/scDiagnostics

Diagnostic functions to assess the quality of cell type annotations in single-cell RNA-seq data

Primary LanguageR

scDiagnostics: diagnostic functions to assess the quality of cell type annotations in single-cell RNA-seq data

Overview

The accurate annotation of cell types is a critical step in single-cell RNA-sequencing (scRNA-seq) analysis. While annotation transfer from a reference dataset offers a convenient and automated approach, it can also introduce biases and errors if not performed carefully.

scDiagnostics is an R package designed to address this challenge by providing a comprehensive set of diagnostic tools for evaluating the quality of cell type annotations in scRNA-seq data. With scDiagnostics, researchers can systematically assess the compatibility and accuracy of annotations, ensuring reliable and reproducible results in their scRNA-seq analysis workflow.

Key Features

  • Systematic Evaluation: scDiagnostics offers a suite of functions to evaluate the quality of cell type annotations in scRNA-seq data. This includes assessing dataset imbalance, detecting incompatibilities between query and reference datasets, and identifying potential annotation errors.

  • Annotation Accuracy: The package helps ensure accurate cell type annotations by providing tools to assess annotation ambiguity and cluster heterogeneity. Researchers can identify ambiguous or mixed cell populations and adjust annotations accordingly.

  • Marker Gene Alignment: Proper marker gene alignment is crucial for consistent cell type definitions. scDiagnostics enables the comparison of marker genes between query and reference datasets, ensuring that annotations are based on consistent and reliable markers.

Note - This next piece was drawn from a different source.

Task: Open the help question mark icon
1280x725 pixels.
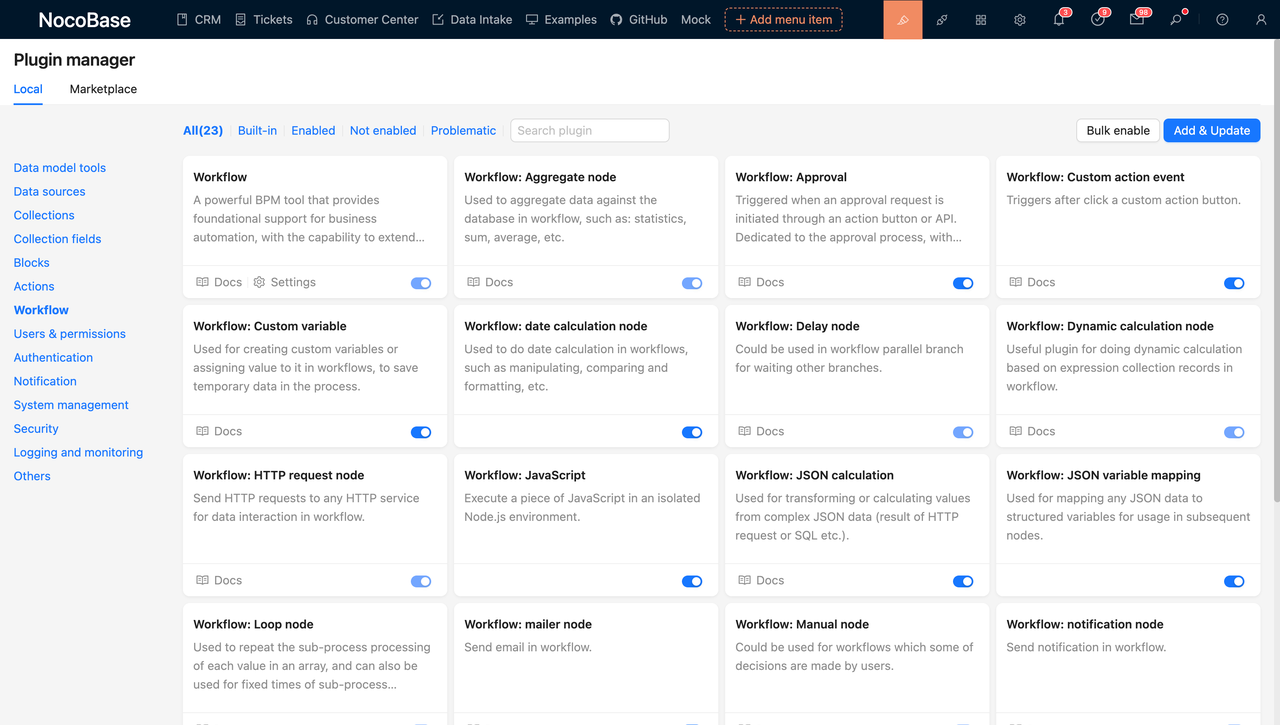Action: (x=1221, y=20)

  • Detection of Dataset Incompatibilities: Incompatibilities between query and reference datasets can lead to erroneous annotations. scDiagnostics provides functionality to identify and address these incompatibilities, ensuring that annotations can be reliably transferred.

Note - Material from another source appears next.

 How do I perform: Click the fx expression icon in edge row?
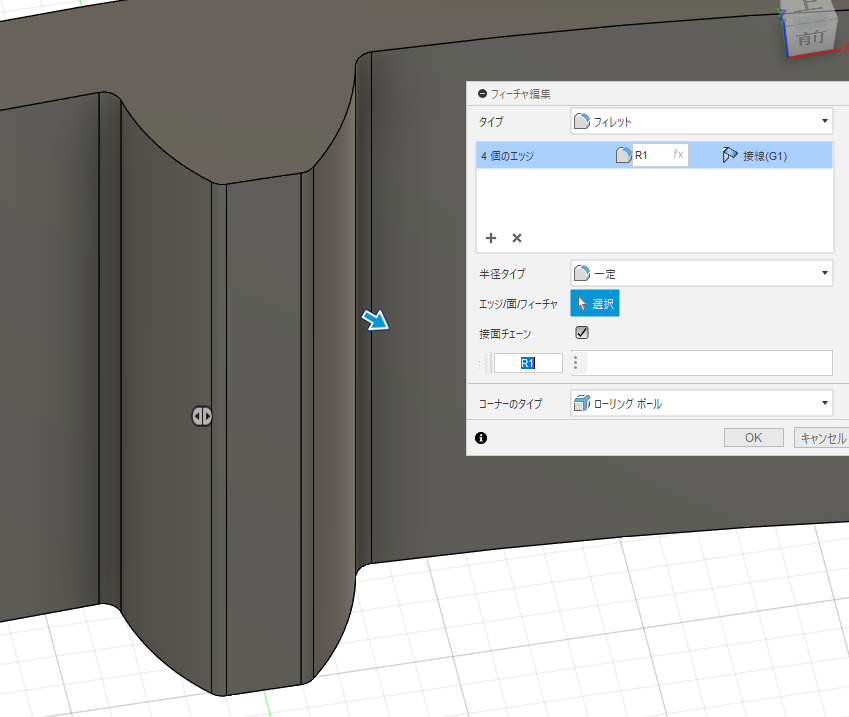678,155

  • Cluster Heterogeneity Assessment: The package includes functions to assess the heterogeneity within annotated clusters. This helps researchers identify clusters that may contain multiple cell types or outlier cells, allowing for more accurate and refined annotations.

Installation

To install the development version of the package from GitHub use the following command:

devtools::install_github("ccb-hms/scDiagnostics")

NOTE: you will need the remotes package to install from GitHub.

To build the package vignettes upon installation use:

devtools::install_github("ccb-hms/scDiagnostics",
                         build_vignettes = TRUE,
                         dependencies = TRUE)

Usage

To get an overview of the functionality of the package, refer to the pkgdown website for code examples. The complete documentation of each available function in scDiagnostics, which includes implementation details and working examples, is available in the reference tab.

scDiagnostics is designed to be user-friendly and integrates seamlessly into any scRNA-seq analysis workflow. By providing robust diagnostic tools, the package helps ensure the accuracy and reliability of cell type annotations, leading to more meaningful and reproducible results.